Distinguish between surface epithelium and glandular epithelium.

General characteristics of surface epithelium

  • Contains no blood supply
  • Cell are arranged to form cohesive sheet with no or little extracellular matrix in between
  • Displays a free surface apical surface
  • Opposite layer adheres to extracellular basement membrane, basal surface
  • Display polarity apical, luminal and lateral surfaces display structural specialization
  • Epithelial cell are specialised for absorption, secretion or to act as barrier
  • Lateral surfaces display junctional complexes for intercellular cohesion and communication
  • One type of epithelium may change into another type metaplasia eg replacement of the squamous epithelium of the oesophagus by columnar epithelium (Barrett's oesophagus) may result from reflux oesophagitis
  • Coetzee et al p43
  • Stevens and Lowe p33-34
  • Wheater p80

Membrane specializations of epithelia


Lateral surface

Specialised structures are present in epithelia which link individual cells together. Two main adhesion types are distinguished:
  1. Cell membrane proteins acting as specialised cell adhesion molecules (CAMs)

-- Given data --
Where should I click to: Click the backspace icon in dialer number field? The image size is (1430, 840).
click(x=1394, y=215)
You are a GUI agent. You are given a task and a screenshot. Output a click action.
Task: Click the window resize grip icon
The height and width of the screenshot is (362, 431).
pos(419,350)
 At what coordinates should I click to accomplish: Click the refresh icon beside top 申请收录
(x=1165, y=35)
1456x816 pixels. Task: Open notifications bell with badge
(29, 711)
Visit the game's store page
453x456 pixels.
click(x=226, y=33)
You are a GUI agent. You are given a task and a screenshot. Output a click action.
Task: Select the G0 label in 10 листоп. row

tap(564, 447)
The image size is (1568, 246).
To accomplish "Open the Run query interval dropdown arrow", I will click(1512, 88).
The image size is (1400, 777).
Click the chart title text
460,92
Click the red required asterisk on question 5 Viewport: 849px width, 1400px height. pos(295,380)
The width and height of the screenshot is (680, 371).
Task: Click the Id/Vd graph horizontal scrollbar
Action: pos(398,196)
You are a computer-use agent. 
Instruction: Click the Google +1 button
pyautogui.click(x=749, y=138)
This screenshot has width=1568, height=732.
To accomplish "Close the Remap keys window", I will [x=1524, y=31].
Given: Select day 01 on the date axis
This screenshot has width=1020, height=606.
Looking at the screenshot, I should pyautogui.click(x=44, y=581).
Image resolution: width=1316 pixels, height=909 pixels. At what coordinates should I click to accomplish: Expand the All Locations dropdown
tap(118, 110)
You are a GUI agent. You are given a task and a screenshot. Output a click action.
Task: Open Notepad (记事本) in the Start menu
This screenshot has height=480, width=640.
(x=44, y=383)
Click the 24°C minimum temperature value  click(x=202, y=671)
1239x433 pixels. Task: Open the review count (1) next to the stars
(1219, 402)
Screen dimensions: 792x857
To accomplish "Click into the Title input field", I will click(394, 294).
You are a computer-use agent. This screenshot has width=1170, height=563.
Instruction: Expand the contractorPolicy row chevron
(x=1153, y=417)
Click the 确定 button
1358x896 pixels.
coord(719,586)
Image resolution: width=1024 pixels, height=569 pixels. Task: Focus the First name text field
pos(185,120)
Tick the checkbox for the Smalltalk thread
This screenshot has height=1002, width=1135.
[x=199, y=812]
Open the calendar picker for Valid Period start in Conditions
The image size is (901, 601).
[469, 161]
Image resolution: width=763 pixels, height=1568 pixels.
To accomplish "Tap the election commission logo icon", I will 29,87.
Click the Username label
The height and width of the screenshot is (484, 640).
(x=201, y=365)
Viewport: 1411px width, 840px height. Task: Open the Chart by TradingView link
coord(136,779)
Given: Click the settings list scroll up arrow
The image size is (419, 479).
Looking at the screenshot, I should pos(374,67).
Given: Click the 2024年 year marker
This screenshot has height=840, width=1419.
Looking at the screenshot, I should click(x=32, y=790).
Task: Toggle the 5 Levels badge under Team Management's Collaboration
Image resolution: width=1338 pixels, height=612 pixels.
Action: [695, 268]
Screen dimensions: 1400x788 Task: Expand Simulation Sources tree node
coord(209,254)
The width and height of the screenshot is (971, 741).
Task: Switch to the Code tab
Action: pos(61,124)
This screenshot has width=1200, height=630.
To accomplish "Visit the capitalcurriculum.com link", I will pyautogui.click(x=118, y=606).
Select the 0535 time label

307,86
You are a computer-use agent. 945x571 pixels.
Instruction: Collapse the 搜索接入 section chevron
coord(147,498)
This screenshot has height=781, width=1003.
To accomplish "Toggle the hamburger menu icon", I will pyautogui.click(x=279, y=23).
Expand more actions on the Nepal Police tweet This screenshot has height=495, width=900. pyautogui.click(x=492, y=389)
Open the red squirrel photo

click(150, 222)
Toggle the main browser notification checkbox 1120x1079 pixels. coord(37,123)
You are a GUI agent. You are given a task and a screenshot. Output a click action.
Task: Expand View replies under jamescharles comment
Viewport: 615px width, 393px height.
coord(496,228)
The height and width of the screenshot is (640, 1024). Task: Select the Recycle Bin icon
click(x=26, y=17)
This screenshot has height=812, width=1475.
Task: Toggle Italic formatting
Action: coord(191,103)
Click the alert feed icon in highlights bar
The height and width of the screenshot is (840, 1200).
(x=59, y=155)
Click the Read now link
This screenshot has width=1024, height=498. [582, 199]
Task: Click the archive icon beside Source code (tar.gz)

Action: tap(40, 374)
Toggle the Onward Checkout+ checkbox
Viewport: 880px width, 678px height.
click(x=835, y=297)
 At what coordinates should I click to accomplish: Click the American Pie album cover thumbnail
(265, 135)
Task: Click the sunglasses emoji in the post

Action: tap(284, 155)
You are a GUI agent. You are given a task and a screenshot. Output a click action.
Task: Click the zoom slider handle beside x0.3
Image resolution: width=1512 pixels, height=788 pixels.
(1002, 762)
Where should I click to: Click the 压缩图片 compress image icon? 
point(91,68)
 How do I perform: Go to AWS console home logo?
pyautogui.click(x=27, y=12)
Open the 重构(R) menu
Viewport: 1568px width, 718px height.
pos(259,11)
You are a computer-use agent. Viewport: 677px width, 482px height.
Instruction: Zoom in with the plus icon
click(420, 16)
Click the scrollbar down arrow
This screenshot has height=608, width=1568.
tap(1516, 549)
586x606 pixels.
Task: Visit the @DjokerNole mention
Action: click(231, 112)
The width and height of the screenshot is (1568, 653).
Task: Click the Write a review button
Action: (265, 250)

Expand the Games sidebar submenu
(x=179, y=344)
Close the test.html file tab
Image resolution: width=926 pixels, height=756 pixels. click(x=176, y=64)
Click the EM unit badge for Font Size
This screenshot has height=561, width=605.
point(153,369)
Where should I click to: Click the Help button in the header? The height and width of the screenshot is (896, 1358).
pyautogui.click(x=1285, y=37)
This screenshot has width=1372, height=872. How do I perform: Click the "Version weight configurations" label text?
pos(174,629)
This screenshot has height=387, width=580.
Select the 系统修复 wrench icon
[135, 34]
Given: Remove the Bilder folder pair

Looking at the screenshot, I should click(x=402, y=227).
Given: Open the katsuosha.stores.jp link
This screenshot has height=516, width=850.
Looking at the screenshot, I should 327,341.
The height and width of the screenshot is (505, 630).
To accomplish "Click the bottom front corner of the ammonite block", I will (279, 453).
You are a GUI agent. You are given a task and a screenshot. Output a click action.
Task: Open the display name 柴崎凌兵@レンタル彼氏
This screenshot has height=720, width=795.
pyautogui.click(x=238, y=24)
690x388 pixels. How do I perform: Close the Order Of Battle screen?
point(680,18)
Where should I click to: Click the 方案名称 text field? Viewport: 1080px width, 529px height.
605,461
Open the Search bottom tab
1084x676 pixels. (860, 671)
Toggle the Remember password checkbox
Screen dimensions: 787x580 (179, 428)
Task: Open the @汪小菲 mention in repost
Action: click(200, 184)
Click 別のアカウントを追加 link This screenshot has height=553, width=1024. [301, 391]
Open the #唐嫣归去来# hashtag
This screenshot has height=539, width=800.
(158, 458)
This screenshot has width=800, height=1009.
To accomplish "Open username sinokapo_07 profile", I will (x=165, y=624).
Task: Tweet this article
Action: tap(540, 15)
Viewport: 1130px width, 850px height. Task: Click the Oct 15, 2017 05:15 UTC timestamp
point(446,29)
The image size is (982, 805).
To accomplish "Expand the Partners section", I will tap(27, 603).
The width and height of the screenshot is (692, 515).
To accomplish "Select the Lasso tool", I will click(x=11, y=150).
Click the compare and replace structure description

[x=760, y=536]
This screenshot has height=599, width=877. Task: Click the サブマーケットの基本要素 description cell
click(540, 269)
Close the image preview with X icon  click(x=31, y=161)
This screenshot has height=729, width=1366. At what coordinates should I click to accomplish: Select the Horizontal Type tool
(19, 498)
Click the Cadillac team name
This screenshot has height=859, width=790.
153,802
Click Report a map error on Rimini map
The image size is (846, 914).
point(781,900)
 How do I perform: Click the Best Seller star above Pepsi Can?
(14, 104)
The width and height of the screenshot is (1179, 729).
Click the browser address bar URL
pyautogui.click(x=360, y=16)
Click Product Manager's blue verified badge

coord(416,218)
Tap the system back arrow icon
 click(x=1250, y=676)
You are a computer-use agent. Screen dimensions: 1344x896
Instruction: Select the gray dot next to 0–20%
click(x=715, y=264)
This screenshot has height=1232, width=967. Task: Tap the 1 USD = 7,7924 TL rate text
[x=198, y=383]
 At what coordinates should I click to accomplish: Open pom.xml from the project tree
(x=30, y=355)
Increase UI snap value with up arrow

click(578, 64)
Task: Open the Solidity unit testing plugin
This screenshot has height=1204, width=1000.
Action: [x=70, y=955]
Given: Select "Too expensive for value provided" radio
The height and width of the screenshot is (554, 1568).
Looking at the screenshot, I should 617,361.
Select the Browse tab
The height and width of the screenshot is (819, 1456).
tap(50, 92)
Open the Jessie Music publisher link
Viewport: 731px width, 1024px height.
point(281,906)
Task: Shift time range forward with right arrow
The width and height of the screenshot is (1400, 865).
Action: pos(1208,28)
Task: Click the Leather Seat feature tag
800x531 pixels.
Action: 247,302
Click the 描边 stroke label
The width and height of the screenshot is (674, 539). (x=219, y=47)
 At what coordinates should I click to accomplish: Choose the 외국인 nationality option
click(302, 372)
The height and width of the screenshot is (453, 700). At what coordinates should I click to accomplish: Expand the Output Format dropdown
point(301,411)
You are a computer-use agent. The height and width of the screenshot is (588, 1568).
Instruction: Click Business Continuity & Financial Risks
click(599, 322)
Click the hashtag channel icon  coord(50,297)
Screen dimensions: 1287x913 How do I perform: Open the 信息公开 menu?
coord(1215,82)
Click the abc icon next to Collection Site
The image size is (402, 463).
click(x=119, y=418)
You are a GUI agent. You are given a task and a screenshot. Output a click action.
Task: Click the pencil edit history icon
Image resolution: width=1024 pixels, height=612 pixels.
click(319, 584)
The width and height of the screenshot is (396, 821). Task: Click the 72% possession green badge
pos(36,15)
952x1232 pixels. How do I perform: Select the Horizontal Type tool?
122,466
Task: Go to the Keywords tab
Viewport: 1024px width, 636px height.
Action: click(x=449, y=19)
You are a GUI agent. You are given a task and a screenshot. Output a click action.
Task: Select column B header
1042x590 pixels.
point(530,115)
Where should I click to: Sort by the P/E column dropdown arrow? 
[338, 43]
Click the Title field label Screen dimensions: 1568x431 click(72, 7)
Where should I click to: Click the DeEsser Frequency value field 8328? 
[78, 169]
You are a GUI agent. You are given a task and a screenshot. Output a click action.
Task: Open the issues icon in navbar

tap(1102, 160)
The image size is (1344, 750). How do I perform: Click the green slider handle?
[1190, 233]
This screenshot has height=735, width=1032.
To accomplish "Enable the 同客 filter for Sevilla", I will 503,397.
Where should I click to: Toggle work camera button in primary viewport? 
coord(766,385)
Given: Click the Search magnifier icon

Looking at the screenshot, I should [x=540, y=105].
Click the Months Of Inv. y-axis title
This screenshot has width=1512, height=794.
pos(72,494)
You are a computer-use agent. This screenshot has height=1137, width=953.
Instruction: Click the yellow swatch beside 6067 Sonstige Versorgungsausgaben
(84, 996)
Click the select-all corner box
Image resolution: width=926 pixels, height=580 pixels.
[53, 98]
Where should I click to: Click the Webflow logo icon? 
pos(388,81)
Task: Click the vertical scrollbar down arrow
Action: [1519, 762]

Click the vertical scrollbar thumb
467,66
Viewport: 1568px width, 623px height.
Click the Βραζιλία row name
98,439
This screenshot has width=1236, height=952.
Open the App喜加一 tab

-- Task to carry out --
Restate the stretch of the epithelium notes from "Specialised structures are" through "adhesion molecules (CAMs)", substituting "attachment" for "adhesion". The items are separate material, unrelated to the epithelium notes.

-- Result of the task --
Specialised structures are present in epithelia which link individual cells together. Two main attachment types are distinguished:
  1. Cell membrane proteins acting as specialised cell attachment molecules (CAMs)